Alors, quelle influence cet événement « réchauffant » a-t-il eu sur les tendances calculées? Le moyen le plus simple de le savoir consiste à utiliser uniquement les données antérieures à cet événement. Pour rester aussi objectif que possible, nous avons choisi la période de 15,5 années située entre 2000 et juin 2015 qui n’a pas été influencée par un événement El Niño ou La Nina :
Fig. 2. Comme sur la Fig. 1, mais pour la période de 15,5 ans allant de 2000 à juin 2015, période au cours de laquelle il n’y a eu aucune tendance de l’activité d’El Niño et de La Nina.
On note que la tendance observée des températures de surface de HadCRUT4 est pratiquement divisée par 2 par rapport au réchauffement des modèle CMIP5 sur la même période et que la tendance de la température troposphérique de l’UAH est presque nulle.
On peut se demander pourquoi la tendance UAH LT (basse troposphère) est si faible pour cette période, même si, sur la figure 1, elle n’est pas très inférieure aux observations de température de surface (+0,12 °C par décennie contre +0,16 ° C pour l’ensemble de la période allant jusqu’en 2018).
J’ai donc examiné la version RSS LT (basse troposphère) de 2000 à juin 2015 qui présente une tendance de +0,10 C par décennie.
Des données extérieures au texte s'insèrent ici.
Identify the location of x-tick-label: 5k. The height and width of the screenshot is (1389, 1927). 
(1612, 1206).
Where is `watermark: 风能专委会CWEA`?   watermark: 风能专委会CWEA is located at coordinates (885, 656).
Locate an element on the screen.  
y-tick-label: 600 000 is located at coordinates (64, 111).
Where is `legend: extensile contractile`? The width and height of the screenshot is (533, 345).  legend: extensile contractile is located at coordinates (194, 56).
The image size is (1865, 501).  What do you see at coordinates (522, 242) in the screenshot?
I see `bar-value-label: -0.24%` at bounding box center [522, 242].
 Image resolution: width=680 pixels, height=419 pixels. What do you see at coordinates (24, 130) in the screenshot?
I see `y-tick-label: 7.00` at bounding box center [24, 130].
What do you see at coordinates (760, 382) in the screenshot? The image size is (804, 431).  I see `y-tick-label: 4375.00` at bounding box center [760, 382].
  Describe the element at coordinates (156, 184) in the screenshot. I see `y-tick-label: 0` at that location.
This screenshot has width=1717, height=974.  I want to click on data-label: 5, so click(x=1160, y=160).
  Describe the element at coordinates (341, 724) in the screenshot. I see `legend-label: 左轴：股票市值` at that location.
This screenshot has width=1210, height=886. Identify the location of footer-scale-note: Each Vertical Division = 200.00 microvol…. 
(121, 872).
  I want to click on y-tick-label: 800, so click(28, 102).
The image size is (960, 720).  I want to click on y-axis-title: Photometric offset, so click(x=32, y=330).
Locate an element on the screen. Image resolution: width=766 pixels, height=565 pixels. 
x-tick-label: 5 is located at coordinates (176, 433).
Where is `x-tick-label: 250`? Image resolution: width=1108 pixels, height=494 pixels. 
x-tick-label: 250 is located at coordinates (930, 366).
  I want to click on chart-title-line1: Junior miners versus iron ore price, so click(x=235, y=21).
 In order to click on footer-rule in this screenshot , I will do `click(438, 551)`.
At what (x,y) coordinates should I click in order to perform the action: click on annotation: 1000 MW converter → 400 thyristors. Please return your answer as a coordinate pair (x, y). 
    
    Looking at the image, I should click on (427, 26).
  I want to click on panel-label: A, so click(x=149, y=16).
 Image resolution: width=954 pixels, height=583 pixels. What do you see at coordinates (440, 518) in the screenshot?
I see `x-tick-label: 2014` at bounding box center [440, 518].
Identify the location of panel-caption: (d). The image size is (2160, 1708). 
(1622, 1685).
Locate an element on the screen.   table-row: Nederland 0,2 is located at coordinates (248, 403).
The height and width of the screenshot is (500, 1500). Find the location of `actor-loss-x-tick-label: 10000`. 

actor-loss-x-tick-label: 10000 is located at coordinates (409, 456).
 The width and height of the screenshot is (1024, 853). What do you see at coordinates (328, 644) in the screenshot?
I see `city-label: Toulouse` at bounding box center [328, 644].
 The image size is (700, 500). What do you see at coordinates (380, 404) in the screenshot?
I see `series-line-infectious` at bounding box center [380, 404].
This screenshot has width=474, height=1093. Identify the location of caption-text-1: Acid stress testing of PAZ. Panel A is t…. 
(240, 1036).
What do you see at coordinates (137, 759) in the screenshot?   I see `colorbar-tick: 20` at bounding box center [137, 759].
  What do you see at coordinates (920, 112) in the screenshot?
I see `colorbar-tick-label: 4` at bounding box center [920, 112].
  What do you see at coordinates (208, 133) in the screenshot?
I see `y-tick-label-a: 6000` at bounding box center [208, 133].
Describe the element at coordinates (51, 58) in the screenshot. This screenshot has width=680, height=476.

Pour comparer ce qui est comparable, la température moyenne de la couche surface à 500 hPa (NDT 500 hpa = 5574 m) des modèles CMIP5 est en moyenne de +0,20 C par décennie, de sorte que même les données RSS LT (qui généralement présente une tendance plus chaude que celles d’UAH LT) n’est que la moitié de la tendance au réchauffement calculée par la moyenne des modèles CMIP5 au cours de cette période.
Donc à la fin de la deuxième décennie du 21ème siècle, nous constatons encore que lorsque nous ignorons les fluctuations naturelles du système climatique (qui, parallèlement aux événements météorologiques violents, domine l’actualité du « changement climatique »), le taux de réchauffement observé n’est que de la moitié environ de celui projeté par les modèles climatiques. Cette fraction est en accord avec l’étude du budget énergétique global de Lewis & Curry (2018) qui analysait cent ans de changements de la température globale et du contenu calorifique des océans, et a également révélé que la « sensibilité climatique » ( en voir ici la définition NDT ) à l’augmentation du CO2 n’est que la moitié environ de ce que les modèles supposent.
Il sera intéressant de voir si la nouvelle évaluation du modèle climatique (CMIP6) produit un réchauffement qui sera plus en phase avec les observations. D’après ce que j’ai entendu jusqu’à présent, cela semble peu probable. Si l’histoire peut être de quelque enseignement, cela signifie que les observations continueront à nécessiter des corrections pour s’ajuster aux modèles, et non l’inverse.